I am not aware of any information inside this government that I have seen or that anyone else has told me about that would link him personally to these events.

Given the situation, we are willing to pursue these leads wherever they may lead. That's always been our position, and that, in fact, is part of John Shattuck's mandate as he travels through the region. He's currently in Zagreb.

Q (Inaudible) Milosevic has protected him consistently since he committed crimes in '91 in Croatia. He seems to be the one that was responsible for this. Isn't that a connection?

MR. BURNS: We know something about Arkan's activities both in prior years and also, we think, about his activities over the last couple of weeks. He's a criminal. He runs a rogue paramilitary group. He is a Serbian. He does have a residence in Belgrade.

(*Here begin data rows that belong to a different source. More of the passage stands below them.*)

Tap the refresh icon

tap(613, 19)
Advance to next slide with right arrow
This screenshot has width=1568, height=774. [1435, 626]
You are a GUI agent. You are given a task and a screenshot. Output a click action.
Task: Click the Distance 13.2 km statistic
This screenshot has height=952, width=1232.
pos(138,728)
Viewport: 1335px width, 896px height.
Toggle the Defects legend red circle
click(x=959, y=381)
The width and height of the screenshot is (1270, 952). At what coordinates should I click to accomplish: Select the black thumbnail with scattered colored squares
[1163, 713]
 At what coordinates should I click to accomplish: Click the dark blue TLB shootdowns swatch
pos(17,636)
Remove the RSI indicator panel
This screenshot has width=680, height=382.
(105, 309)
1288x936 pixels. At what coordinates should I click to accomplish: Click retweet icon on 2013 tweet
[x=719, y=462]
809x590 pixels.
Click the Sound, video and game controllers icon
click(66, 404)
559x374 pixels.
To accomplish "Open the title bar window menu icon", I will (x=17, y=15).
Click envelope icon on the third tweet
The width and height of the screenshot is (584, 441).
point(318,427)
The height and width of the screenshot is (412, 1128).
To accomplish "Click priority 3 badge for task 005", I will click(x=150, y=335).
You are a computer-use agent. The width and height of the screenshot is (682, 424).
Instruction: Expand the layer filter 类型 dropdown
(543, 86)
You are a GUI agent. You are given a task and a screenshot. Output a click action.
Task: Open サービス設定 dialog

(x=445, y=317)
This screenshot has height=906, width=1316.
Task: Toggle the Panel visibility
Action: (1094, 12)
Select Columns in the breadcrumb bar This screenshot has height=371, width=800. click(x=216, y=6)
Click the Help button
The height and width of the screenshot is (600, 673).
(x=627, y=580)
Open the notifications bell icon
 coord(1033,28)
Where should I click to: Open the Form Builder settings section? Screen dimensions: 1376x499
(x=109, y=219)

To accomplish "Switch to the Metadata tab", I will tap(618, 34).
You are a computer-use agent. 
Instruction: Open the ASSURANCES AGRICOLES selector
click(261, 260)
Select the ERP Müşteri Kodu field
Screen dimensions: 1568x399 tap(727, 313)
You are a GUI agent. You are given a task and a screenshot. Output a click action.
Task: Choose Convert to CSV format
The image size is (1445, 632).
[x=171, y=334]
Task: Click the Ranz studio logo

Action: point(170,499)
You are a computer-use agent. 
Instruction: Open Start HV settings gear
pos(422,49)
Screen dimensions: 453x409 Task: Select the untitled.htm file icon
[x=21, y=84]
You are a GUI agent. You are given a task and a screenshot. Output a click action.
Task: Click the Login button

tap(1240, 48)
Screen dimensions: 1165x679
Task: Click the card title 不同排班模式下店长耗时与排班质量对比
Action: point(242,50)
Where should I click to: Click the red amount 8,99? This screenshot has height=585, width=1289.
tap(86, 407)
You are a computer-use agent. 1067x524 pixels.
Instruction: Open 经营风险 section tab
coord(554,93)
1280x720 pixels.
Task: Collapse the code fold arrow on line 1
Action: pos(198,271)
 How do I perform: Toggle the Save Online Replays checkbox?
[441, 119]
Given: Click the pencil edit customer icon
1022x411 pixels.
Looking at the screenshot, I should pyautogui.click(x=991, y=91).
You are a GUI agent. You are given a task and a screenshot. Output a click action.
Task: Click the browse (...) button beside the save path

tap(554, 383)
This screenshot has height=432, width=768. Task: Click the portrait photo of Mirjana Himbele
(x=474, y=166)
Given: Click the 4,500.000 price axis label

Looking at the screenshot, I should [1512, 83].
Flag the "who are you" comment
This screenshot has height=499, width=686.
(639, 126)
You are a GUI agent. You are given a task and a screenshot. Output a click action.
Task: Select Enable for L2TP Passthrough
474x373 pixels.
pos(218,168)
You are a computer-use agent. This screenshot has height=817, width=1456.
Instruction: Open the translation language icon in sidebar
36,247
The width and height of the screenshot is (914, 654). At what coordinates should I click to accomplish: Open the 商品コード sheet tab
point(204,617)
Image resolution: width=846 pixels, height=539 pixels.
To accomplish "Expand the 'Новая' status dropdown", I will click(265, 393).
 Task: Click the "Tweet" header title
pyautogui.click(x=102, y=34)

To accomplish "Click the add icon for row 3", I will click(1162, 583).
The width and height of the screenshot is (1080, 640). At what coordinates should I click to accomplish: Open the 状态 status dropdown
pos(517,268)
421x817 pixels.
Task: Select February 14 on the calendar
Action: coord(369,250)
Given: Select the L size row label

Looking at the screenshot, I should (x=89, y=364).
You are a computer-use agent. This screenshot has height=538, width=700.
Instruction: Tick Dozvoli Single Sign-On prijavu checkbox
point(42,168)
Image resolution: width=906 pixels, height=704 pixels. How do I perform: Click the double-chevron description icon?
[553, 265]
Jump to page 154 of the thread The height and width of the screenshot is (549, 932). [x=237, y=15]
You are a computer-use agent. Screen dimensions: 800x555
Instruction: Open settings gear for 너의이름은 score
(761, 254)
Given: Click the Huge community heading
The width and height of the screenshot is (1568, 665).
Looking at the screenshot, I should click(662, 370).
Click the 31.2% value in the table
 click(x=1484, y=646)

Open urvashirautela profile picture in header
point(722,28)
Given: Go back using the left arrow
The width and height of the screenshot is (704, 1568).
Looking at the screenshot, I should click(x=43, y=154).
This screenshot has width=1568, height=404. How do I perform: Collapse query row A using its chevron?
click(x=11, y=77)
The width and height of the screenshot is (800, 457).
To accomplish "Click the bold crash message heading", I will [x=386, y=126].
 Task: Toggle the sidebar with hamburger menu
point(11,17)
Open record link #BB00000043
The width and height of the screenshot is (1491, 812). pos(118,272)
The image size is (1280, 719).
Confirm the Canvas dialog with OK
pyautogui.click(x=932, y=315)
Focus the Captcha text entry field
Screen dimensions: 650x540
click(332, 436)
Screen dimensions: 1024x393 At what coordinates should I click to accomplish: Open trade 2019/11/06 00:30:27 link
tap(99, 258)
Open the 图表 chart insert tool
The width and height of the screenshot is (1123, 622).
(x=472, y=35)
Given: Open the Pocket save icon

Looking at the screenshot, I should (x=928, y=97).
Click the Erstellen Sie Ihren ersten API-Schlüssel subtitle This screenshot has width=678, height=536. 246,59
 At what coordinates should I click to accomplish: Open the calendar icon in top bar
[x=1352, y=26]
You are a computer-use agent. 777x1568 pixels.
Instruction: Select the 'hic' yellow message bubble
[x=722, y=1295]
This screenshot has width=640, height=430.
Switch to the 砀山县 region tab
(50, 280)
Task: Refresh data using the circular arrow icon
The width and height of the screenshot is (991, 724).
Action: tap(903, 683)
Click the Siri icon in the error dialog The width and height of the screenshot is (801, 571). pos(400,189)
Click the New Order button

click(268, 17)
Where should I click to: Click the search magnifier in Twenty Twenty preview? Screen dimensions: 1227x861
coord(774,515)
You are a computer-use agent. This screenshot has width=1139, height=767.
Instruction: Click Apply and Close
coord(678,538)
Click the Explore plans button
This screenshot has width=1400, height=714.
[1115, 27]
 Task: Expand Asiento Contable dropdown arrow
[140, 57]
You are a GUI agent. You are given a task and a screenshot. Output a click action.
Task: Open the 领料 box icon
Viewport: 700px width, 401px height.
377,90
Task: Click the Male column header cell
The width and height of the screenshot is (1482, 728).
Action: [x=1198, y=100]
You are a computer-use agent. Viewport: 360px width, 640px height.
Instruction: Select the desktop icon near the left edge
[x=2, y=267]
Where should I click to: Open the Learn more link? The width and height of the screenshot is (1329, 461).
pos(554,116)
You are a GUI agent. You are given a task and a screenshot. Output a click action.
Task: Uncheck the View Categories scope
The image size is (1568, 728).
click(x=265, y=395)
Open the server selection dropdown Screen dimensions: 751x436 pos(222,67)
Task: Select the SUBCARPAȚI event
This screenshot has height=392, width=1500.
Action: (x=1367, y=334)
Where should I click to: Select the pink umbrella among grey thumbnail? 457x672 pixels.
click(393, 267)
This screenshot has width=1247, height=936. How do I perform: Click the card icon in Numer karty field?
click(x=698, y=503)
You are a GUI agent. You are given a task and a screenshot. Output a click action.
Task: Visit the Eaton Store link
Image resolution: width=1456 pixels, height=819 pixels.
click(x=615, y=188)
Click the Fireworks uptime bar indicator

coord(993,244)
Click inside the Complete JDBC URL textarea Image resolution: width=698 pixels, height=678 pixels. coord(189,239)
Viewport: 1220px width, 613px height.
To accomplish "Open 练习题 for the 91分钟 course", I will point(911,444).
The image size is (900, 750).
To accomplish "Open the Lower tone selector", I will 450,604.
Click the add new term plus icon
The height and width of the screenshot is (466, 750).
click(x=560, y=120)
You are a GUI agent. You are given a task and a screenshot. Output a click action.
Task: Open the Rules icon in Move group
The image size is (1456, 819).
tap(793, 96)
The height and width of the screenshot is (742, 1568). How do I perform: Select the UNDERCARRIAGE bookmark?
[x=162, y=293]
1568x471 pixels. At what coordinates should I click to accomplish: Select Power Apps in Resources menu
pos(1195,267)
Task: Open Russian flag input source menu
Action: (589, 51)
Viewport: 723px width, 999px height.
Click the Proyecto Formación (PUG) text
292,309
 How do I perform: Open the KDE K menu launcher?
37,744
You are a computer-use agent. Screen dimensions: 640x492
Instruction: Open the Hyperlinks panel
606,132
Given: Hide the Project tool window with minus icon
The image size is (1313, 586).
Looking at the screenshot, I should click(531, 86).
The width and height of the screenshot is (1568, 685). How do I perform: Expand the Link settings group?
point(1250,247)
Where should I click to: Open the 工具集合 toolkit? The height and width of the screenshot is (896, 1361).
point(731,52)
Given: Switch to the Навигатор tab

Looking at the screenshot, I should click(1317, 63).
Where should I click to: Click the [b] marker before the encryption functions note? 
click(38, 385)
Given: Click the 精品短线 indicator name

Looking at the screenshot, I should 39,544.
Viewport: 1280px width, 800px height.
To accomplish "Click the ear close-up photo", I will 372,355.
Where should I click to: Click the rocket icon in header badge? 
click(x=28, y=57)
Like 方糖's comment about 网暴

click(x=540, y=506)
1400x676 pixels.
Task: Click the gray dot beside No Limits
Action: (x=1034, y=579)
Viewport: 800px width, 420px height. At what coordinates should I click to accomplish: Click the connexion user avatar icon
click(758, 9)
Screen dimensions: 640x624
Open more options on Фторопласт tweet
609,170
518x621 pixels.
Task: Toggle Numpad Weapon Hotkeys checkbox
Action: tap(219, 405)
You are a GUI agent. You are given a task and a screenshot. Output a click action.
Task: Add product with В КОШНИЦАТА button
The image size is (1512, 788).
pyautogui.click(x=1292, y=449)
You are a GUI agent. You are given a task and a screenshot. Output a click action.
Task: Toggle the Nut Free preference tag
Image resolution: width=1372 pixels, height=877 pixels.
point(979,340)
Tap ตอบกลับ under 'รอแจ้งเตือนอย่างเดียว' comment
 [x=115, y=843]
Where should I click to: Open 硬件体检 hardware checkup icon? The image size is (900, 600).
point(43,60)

As to his personal relationship, Tom, with President Milosevic, I don't know. It's a question that I'm quite willing to be asked every day. It's a question that we're willing to look into, but I don't know anything about his personal relationship with Milosevic.

Q Nick, did the Serbian Foreign Minister also say that the Western press would be given access to those areas, or just the international relief organizations?

MR. BURNS: I know that John Shattuck gave a press conference just in the last two hours in Zagreb. I've not seen a transcript of that. I had two conversations with him this morning. It was not clear at that time just who would be given access. We think now it will definitely be the United Nations and the ICRC. I don't know if the Serb and the Bosnian Serb authorities will give -- in this case, the Bosnian Serb authorities -- will give the press access. We have requested that. We will continue to request it. We'd like to see it happen.

We think it would be a positive development to have independent people, objective people, journalists, investigate the situation for themselves.

Q I thought you said it was someone in Washington who spoke to Milutinovic, but it was Shattuck?

MR. BURNS: No. It was John Shattuck who spoke to Milutinovic. I don't know if I misspoke or not, but it was John Shattuck who spoke to him.

Q Another issue on --

MR. BURNS: John was in Belgrade, and he met with Milosevic and Milutinovic and then had subsequent phone conversations with Milutinovic.

Q Another issue on Milosevic.

MR. BURNS: Let's just go here to Bill.

Q If you've got one on the Tribunal, go ahead.

MR. BURNS: Why don't we just go ahead with your question.

Q Concerning Milosevic and the meetings with Secretary Christopher in New York, Nick, there was the issue last week, reports that basically the Bosnian Serbs would withdraw from the peace talks, or not participate in the peace talks unless Russian or other friendly troops were involved in the PIF force.

My first question to you, did this turn out to be true? Was this coming from Milosevic and the representatives of the Bosnian Serbs, this particular demand?

MR. BURNS: I don't believe that that demand has been made to Dick Holbrooke or to Secretary Christopher or anybody else involved in the peace effort. I've never heard of it.

The Bosnian Serbs and the Serbs will be in Dayton, Ohio, late on the 31st to convene the talks with us on November 1. I'm just not aware of this demand.

Q Then, may I ask, to follow up --

MR. BURNS: Perhaps they're saying things publicly but they're not being said to us privately. It's more important what they say privately, of course.

Q Okay. It's very important to know. And then the summit assignment that was given by the two Presidents to Perry and Grachev to get it together so the Russians could participate was then not a response to Bosnian Serb threats --

MR. BURNS: Not at all. The facts are that the United States and our NATO allies are planning to be the core of a peace implementation group -- military group -- after a peace agreement is secured.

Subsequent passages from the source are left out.